7 November -- The head of the new United Nations Mission in Eritrea and Ethiopia (UNMEE) today said he believed the UN peace operation would succeed because the two countries "have signed an agreement that they are determined to implement."
The comments by UNMEE chief Legwaila Joseph P. Legwaila were made during a press briefing at UN Headquarters in New York, during which Secretary-General Kofi Annan formally introduced his new Special Representative to Ethiopia and Eritrea.
Calling Mr. Legwaila "a seasoned peacekeeper," the Secretary-General highlighted his role in the UN peacekeeping operation in Namibia and his work on the Security Council. He said the Organization was fortunate to have Mr. Legwaila as a UN representative in the Eritrean-Ethiopian operation, which he said was going "quite well."

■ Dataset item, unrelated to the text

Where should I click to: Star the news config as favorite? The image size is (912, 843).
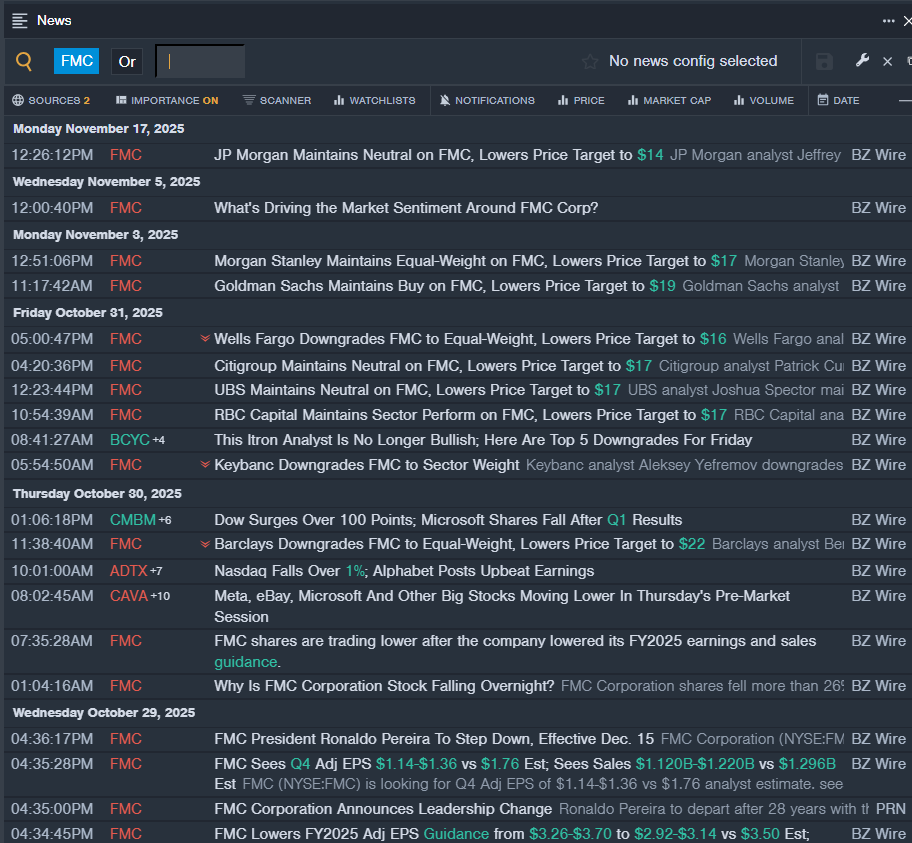pos(590,62)
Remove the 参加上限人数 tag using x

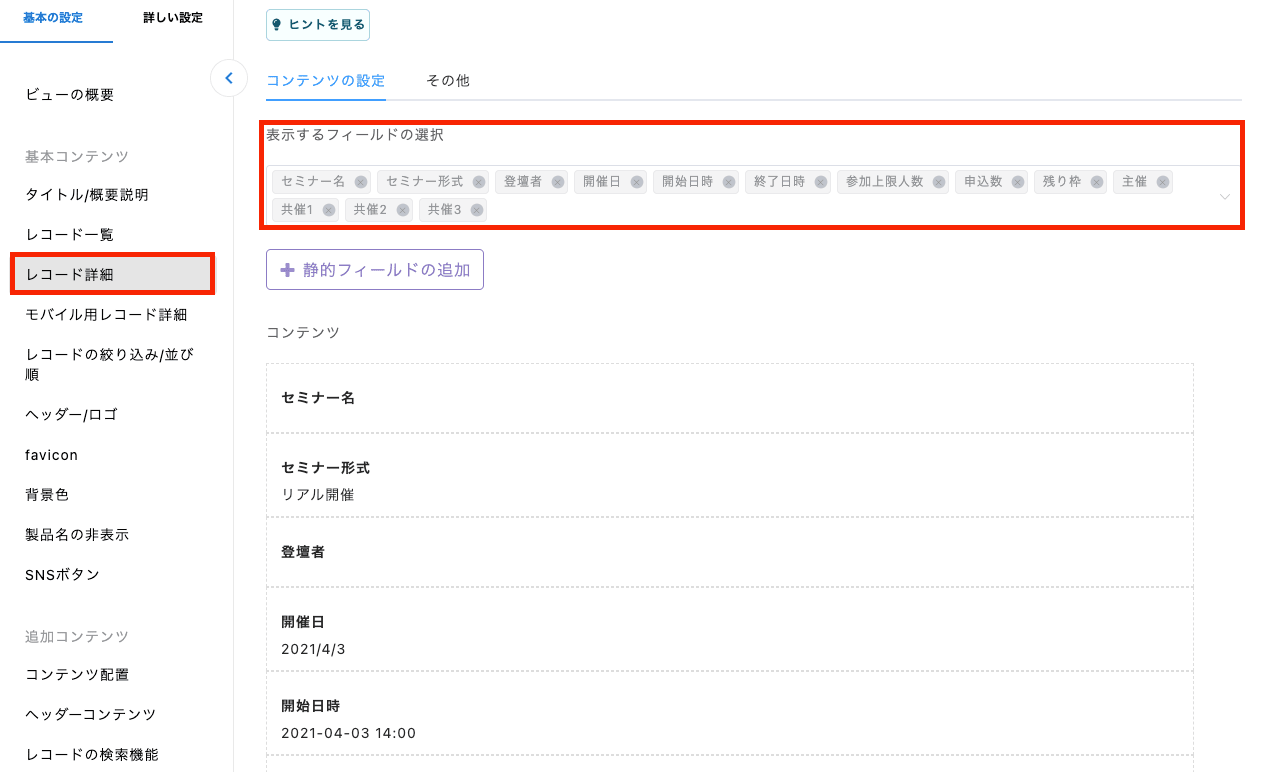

"The peace process and the talks are going very well," the Secretary-General said. "We have good offers for troops. We are not having, fortunately, the problems we are having in Sierra Leone. I think we have a full complement of troops and observers."
Mr. Legwaila, who leaves for the region tomorrow, was confident that the peace process would bear fruit. "After so much bloodshed, they want peace between them," he said, noting that his approach to helping the two countries will be to monitor their ceasefire while they are negotiating the delineation and delimitation of their common border. "So far they have been very successful in maintaining the ceasefire," he noted. "It is one of the few ceasefires that has been holding so well."
The UNMEE chief also plans to cooperate closely with all UN agencies working in Eritrea and Ethiopia "to make sure that we know exactly what they are doing, [and] to do anything that we can do to help them."